The admitted or well established facts were that the collision occurred on a dark, rainy evening about 6:30 on Route 40 approximately four miles north of Kenbridge on or near a small culvert. The bus, operated by Victor Blue, was traveling north and the trailer truck, operated by Robert Jackson, was traveling south. The hard surface of the roadway was originally 18 feet wide, but resurfacing from time to time had extended the width to between 18 1/2 and 20 feet both north and south of the point of impact. The highway was 22 feet wide between the walls (6 inches high) of the culvert. The bus was 33 feet long, 8 feet wide and weighed 9 tons. The tractor was 15 feet long joined by a gooseneck to the trailer 28 1/4 feet in length. The entire length of the combination vehicle was 43 1/2 feet. The width of the trailer was 8 feet with its bed 18 to 20 inches above the surface of the highway. The machine being transported by the tractor-trailer was a caterpillar tractor equipped with a bulldozer weighing 18 1/2 tons. The tractor-trailer truck and the bulldozer equipment weighed 62,000 pounds or 31 tons. The blade of the bulldozer was 12 feet 3 inches long and about 36 inches wide. It extended 25 inches over the left side of the body of the trailer. The entire width of the load on the truck was 147 inches.

The bus was proceeding at the rate of 30 miles per hour down a long grade, which gas straight for approximately 1,000 feet and terminated at the culvert. The trailer truck was traveling down a slight grade at the rate of 10 to 15 miles an hour as it approached the culvert. The center of the highway was marked with an intermittent white line which clearly indicated the north and south traffic lanes.

The collision occurred on or just north of the culvert. Part of the excess width of the load extended over the right side of the trailer of the truck, and a part, at least 25 inches, extended over the left side so that, if the right wheels of the trailer truck remained on the hard surface of the highway, the blade of the bulldozer extended to or across the center of a highway 18 1/2 to 20 feet wide. The blade of the bulldozer cut a gash in the left side of the bus 21 inches deep. This gash extended the length of the bus. The collision caused the death of plaintiff's decedent and the deaths of, and injuries to, others. The driver of the bus was injured by the impact and lost control of the vehicle, which finally came to rest on the west side of the road entirely off the hard surface against a tree 8 inches in diameter 150 feet north of the culvert. The tractor-trailer stopped approximately 40 feet south of the culvert on the west side of the road with its left dual wheels partly over the center of the highway. This was the position of the vehicles involved in the collision when the driver of a second bus arrived on the scene a few minutes after the collision. The driver of the second bus, in order to avoid a collision with the blade of the bulldozer, was compelled to make a quick turn to the east and to drive off the hard surface on the east side of the road just south of the culvert.

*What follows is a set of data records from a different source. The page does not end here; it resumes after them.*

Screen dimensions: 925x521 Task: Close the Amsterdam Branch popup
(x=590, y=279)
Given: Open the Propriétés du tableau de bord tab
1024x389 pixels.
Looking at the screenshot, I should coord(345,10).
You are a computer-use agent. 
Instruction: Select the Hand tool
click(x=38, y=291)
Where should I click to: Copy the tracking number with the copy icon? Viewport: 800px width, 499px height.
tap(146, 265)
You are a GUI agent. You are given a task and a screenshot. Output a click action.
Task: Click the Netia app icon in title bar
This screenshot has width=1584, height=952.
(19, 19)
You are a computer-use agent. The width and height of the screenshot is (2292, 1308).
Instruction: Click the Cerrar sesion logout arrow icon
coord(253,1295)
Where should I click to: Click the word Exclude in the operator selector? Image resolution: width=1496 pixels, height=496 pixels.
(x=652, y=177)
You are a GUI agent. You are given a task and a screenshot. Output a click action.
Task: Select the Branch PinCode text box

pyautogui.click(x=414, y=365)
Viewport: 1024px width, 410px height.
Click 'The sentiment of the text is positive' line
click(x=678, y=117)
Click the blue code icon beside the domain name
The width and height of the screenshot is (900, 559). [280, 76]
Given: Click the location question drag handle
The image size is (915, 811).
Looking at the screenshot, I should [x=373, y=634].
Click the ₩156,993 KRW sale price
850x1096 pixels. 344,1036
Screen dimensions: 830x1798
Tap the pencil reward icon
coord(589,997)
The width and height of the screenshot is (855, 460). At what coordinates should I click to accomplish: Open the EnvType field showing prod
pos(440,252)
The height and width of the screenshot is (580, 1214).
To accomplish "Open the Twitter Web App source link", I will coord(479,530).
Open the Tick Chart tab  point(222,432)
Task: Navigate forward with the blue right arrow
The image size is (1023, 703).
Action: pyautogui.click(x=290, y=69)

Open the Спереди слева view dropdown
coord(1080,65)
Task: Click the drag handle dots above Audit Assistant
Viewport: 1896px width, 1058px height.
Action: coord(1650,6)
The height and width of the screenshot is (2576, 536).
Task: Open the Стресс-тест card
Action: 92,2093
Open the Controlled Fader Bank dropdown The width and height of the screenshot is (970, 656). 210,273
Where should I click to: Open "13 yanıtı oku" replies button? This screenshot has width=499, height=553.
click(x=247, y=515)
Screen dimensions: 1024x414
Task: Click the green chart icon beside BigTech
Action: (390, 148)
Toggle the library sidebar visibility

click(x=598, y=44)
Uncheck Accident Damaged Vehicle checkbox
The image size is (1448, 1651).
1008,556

All defendants concede that plaintiff is entitled to recover, but each group contends that the negligence of the other was the sole proximate cause of the collision and the catastrophic result. The width of the trailer truck and its load exceeded the width allowed by statute by 51 inches and extended beyond the fender and body on the left side of the truck. Michie's Code 1942, sec. 2154 (158), (a) and (e). The combined weight of the trailer truck and its load exceeded the weight allowed by statute (without a special permit) by 27,000 pounds. Michie's Code 1942, sec. 2154 (160). Robert Jackson, in driving this truck on a dark, rainy night with its illegal weight and illegal width, with the blade of the bulldozer (5 feet 4 inches above the surface of the highway) protruding 25 inches beyond the trailer (8 feet wide) on the side next to the northbound traffic lane, created a situation inherently dangerous to other users of the highway. The trial court correctly instructed the jury that the violation of any one or more of these three statutory provisions was negligence and that, if the jury believed that such negligence was a proximate cause of the death of decedent, plaintiff was entitled to recover. We find no error in these or the other instructions submitting the issues to the jury.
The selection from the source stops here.